» Short task: Rewrite everything from the line containing "You are a computer-use" down to the line containing "(1019, 162)", changing "save icon" to "save button" and leaving all else as it is. Omit the pictures from your answer.

» Input records:
>> start

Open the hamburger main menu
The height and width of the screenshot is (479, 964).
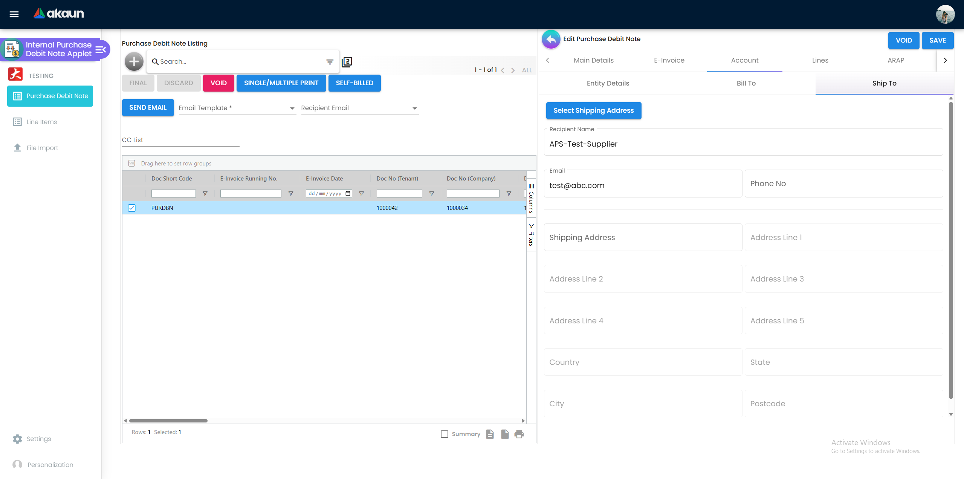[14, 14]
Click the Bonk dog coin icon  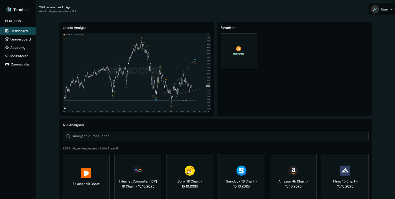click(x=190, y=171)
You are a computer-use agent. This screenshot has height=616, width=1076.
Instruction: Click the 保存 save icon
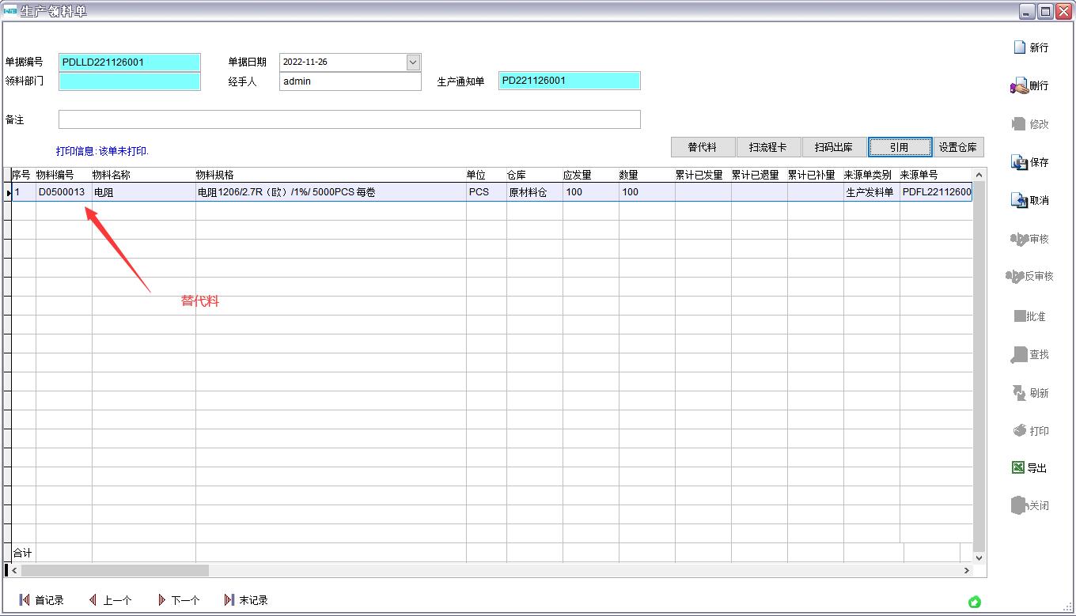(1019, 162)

>> end
>> start

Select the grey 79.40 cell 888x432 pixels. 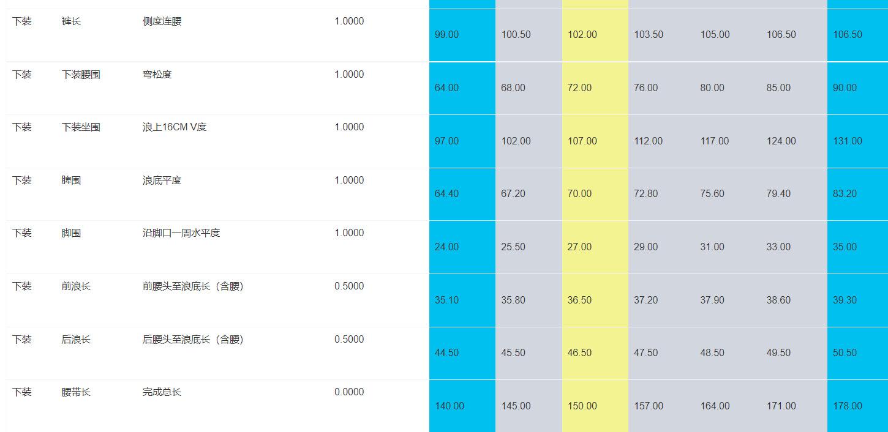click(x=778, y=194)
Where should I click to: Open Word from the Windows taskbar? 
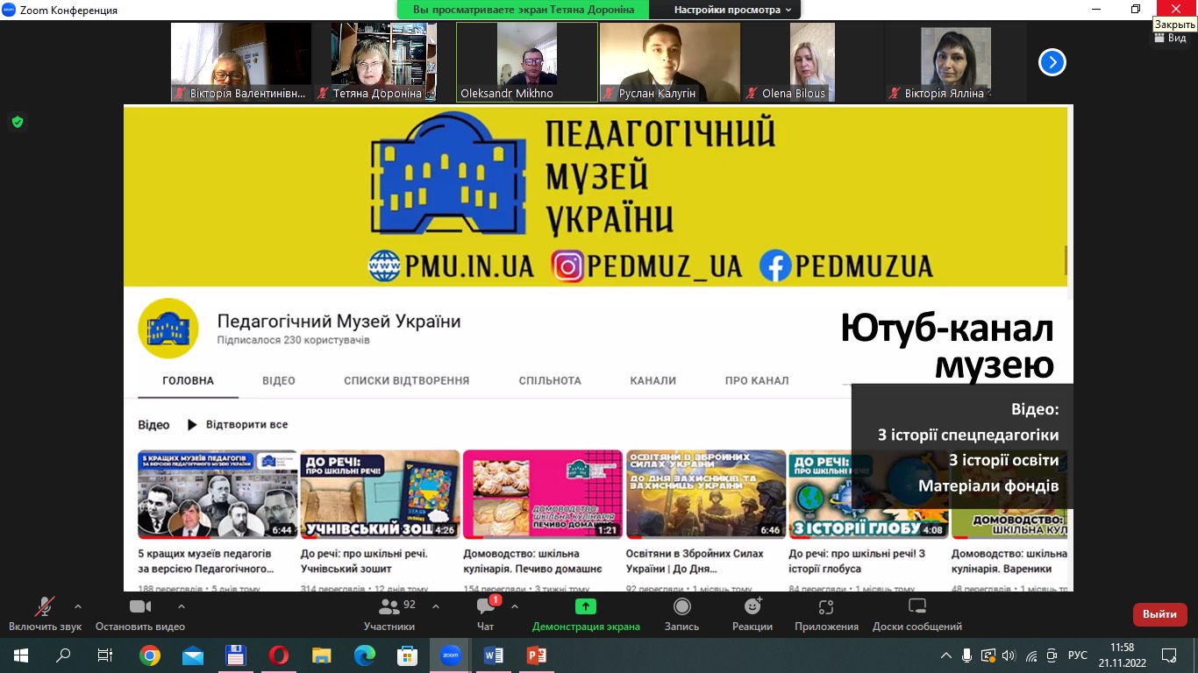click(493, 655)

>> end

» Response below:
You are a computer-use agent. This screenshot has height=616, width=1076.
Instruction: Click the 保存 save button
(1019, 162)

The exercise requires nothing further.